As well as clear blue skies, wide-open spaces and a peaceful environment, Canada also offers favourable prices. Assignments Canada's Nicola Way, who lived in Vancouver for many years before relocating to the UK, says, "You can get a good four-bedroom house in Toronto for £250,000, while prices are a bit higher in seaside Vancouver at £350,000.

"As well as people wanting to spend a holiday there, we are being contacted by Brits who want to emigrate. The Canadian government used to take 150,000 people a year, but they have doubled the figure this year."

Alex and John Porritt, a father and son team from Kent who run Vivaldi Resorts, recently bought 200 acres of land at Blueberry Lake, 20 minutes from Mont Tremblant in Quebec, and are building 50 three-, four- and five-bedroom log houses, costing between £170,000 and £310,000, on the lake and in the surrounding hills.

"Locally, there are mainly apartments and condominiums for skiers," says Alex, "so we wanted to offer houses instead. We will develop only 40 per cent of the land, leaving over 100 acres of it totally untouched."

The Porritts are banking on the four seasons effect – hence the Vivaldi reference in the company name. Canada's attractions last all year round. With six championship golf courses and the Laurentian Mountains nearby, you can kayak, mountain bike and tee off on the greens in the summer and go dog-sledding, ice skating and skiing at Tremblant in the winter.

John finds the combination of Euro-chic and backwoods adventure appeals to British buyers. "Montreal and Bordeaux are on the same latitude, so the climates are almost identical.

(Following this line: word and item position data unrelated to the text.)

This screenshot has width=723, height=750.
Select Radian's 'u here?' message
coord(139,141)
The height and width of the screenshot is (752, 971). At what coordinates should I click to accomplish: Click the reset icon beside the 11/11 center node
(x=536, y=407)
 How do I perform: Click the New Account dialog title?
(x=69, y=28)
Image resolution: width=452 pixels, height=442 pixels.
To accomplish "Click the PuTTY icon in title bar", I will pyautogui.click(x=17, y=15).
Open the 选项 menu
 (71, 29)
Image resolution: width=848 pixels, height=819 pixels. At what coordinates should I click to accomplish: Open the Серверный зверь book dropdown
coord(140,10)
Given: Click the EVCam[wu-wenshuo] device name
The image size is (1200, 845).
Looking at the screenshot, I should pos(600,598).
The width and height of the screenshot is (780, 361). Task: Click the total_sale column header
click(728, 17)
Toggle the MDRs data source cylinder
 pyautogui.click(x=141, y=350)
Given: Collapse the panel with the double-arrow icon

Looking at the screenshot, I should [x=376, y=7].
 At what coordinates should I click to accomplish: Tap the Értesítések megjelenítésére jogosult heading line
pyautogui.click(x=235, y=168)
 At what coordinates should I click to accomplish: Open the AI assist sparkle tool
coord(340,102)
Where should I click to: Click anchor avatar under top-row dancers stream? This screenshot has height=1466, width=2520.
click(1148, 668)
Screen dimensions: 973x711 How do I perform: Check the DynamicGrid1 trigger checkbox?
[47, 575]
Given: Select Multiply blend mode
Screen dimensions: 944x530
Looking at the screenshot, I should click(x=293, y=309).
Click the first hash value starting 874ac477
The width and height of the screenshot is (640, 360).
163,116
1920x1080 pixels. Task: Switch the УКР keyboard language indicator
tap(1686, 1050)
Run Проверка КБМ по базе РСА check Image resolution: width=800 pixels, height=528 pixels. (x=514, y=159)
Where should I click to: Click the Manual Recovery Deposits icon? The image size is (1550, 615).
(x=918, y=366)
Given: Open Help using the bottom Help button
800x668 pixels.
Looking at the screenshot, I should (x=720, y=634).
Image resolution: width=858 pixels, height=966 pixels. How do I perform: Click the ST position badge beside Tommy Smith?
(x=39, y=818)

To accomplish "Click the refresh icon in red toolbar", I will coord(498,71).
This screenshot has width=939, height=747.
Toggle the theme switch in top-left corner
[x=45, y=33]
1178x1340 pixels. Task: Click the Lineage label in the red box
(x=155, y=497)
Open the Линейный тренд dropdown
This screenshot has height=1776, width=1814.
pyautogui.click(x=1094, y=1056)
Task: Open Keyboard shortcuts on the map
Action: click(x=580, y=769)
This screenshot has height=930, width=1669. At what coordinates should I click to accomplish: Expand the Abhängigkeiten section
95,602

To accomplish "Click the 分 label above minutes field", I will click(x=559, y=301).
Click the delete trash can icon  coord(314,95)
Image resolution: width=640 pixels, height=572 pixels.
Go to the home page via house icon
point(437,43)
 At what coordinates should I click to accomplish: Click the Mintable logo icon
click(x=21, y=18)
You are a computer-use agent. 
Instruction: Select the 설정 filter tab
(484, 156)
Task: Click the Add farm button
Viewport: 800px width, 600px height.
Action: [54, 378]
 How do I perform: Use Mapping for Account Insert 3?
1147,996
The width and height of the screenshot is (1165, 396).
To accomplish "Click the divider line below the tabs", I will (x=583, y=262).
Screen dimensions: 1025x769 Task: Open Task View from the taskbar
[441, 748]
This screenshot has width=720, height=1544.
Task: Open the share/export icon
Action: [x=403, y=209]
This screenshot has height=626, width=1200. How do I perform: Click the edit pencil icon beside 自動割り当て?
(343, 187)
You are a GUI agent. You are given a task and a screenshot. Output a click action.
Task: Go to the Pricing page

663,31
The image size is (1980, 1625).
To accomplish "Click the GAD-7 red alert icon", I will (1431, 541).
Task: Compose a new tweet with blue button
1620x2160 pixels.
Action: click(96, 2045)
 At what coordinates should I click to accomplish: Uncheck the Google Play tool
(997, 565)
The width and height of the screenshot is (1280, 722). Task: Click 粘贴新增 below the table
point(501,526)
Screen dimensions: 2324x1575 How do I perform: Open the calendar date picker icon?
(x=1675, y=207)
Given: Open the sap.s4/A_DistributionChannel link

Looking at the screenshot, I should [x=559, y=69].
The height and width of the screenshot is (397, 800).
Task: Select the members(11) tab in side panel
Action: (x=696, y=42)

When it comes to food and night life, the French Canadians are as terrific as their counterparts in Europe."

David Blythe, a retired accountant from Wimbledon, south London, and his wife Maureen have always longed for a log cabin by a lake, so they've bought two - a £250,000 house from a selection starting at £148,300 at Côte Nord near Lac Superieur, and the second at Blueberry Lake.

"We've bought a four-bedroom log cabin for about £300,000 at Blueberry Lake that we will use for holidays with the family and rent the rest of the time," says Blythe. "I'm looking forward to playing golf on the nearby course, which is used for the Canadian Open, and there will be plenty for the grandchildren to do."

Montreal, the 350-year-old capital of Quebec, is also enjoying a facelift. The local government is pouring £22m over the next five years into the streets in the city centre around St Laurent Boulevard.

Dean Rhodes is certainly confident at the prospect of buying in Canada. The 42-year-old social work student has bought a one-bedroom apartment sight unseen in Sleb in downtown Montreal for £110,000 with his partner Marlena.

Sleb is a converted building that, over the years, has housed a Jewish newspaper, a gambling den and a mosque. Films such as The Aviator have been shot here and an annual international jazz festival is held right next to Sleb on the green, which is next door to the city's arts centre. Now, it's been converted into apartments for sale by the local developer Minco. Ten apartments, costing from £120,000, remain out of 90 in phase one of Sleb, plus one- and two-bedroom apartments from £118,853 in phase two.

"I read about the scheme and liked the sound of the cultural aspects of Montreal and Canada," says Rhodes. "In the long term, it looks like a lovely place to live."

As well as the bohemian café culture around Sleb, Mount Royal Park above the city marks out cross-country ski trails and lets skaters use the lake in the winter.

Rhodes plans to let out the loft-style flat with floor to ceiling industrial windows and a communal roof garden with pool and barbecue areas when it is finished, but his well laid plans might go awry. "We bought the place for investment, but with McGill University a few streets away, we might end up living there to carry on with our studying."

"A lot of people go to Canada on holiday then decide they want to buy there," observes Way. "Generally, the climate is milder out west in British Columbia in the fruit-growing region of the Okanagan, and Alberta is well regarded as a province." The downside is longer flight times to the west – typically eight to nine hours, compared with five or six out east.